Randomization and blinding

Eligible patients will be randomized into the groups SGJP and placebo (P) in a 1:1 ratio for a target total of 118 patients. Patients will be randomized in blocks of four by Statistical Analysis System (SAS). This will be a double-blind study in which the participants and investigators are blinded. The patients will receive granules either with SGJP or placebo. These granules have the same taste, appearance, and color.

Analysis

Statistical analyses will be performed by the Statistical Package for Social Science statistics (SPSS 18.0). Continuous variables will be expressed as median and standard deviations. Groups will be compared using the t-test or Student’s t-test, as appropriate, based on the data distribution. Categorical variables will be expressed as percentages. Groups will be compared using the chi-square or Fisher’s exact test, as appropriate, based on the expected counts. Patient characteristics and past history will be reported and compared between groups. Descriptive statistics will be presented to describe the trial results. Student’s t-test will be applied to fatigue change scores at every time point between the groups. Similar analyses will be performed for other outcomes (ECOG-PS, SRSS, HADS). Values of P < 0.05 will be considered statistically significant.

Data collection

We will collect basic data from each patient including their characteristics and past history of cancer, outcomes, and safety assessment data at baseline and follow them up at 2, 4, and 8 weeks (Table 2).

Table 2 Study visits

Serious adverse event reporting and monitoring

Any serious adverse events deemed to be related to the intervention or due to study participation will be reported to the chief investigator within 24 hours. Beijing Qihuang Medicine Clinical Research Center will be responsible for quality control.

Discussion

CRF is a significant problem in as many as 40% of disease-free patients and impacts their quality of life. The National Comprehensive Cancer Network provides an evidence-based guideline that include pharmacological and non-pharmacological interventions [2]. However, it does not include TCM, which effectively relieves the symptoms of CRF. This trial will explore its effectiveness as an intervention to support patients with breast cancer and CRF. To our knowledge, this will be the first Chinese herbal formula intervention designed to reduce CRF. This study has the potential to contribute to the development of an effective intervention to help relieve CRF.
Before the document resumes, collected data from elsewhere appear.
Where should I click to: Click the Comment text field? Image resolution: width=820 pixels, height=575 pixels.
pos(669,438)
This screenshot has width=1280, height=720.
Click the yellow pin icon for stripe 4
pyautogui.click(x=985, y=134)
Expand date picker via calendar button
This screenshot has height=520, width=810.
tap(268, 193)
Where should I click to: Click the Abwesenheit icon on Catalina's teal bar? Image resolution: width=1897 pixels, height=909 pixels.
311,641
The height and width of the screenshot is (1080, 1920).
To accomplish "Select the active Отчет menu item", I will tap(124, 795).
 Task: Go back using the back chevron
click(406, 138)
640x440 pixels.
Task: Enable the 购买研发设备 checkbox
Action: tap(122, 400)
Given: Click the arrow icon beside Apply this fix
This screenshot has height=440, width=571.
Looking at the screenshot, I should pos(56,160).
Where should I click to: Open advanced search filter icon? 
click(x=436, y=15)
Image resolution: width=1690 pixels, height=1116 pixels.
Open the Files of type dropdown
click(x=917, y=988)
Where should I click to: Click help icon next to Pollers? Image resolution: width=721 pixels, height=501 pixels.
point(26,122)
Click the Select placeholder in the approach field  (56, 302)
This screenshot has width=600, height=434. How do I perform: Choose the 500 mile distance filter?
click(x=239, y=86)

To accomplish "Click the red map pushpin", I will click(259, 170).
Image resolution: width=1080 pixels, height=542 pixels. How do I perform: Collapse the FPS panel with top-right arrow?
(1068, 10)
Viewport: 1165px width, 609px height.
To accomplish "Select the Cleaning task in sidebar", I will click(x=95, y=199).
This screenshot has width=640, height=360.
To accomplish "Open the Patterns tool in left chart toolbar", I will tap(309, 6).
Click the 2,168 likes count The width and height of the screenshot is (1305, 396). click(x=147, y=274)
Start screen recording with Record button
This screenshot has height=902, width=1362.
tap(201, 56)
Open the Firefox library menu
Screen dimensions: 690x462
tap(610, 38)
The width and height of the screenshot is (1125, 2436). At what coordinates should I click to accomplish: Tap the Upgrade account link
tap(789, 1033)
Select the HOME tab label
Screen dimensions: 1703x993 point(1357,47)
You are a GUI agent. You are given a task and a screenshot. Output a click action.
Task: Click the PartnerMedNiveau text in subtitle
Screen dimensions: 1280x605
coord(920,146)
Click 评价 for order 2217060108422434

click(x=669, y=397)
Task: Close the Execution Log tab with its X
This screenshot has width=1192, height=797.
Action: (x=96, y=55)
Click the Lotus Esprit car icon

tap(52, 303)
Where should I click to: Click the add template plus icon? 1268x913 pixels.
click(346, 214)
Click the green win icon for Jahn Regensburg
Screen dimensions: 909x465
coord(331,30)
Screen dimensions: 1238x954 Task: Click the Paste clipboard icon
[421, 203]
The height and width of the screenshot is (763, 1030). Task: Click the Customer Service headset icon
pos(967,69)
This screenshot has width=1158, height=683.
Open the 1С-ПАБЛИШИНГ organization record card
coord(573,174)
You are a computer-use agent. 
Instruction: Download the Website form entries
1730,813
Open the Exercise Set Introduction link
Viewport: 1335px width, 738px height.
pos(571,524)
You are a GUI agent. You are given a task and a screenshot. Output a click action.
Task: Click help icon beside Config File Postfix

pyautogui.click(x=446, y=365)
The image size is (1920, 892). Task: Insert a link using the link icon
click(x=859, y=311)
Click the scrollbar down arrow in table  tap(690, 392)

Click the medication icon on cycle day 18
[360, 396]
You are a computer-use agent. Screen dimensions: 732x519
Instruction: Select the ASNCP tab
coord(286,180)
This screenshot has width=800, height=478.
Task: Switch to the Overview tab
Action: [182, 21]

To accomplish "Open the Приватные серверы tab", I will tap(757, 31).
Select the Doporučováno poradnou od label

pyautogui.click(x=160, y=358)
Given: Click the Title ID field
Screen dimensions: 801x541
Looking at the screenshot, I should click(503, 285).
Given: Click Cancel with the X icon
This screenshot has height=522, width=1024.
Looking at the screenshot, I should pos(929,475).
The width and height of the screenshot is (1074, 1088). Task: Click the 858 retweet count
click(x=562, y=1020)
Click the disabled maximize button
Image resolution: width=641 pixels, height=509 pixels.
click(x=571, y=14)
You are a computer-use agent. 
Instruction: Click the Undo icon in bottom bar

Our study also has several limitations that require consideration. First, we did not design subjective measures to assess CRF changes. Metrics for both subjective and objective measures, including inflammatory and genetic markers, are recommended [1]. Second, the primary outcome RPFS is not often used in clinical research with breast cancer patients. Many questionnaires for CRF use a single-dimensional or multidimensional perspective [13]. However, there is no acknowledged questionnaire. We hope we can improve on these problems in future research.

Trial status

We are currently recruiting participants.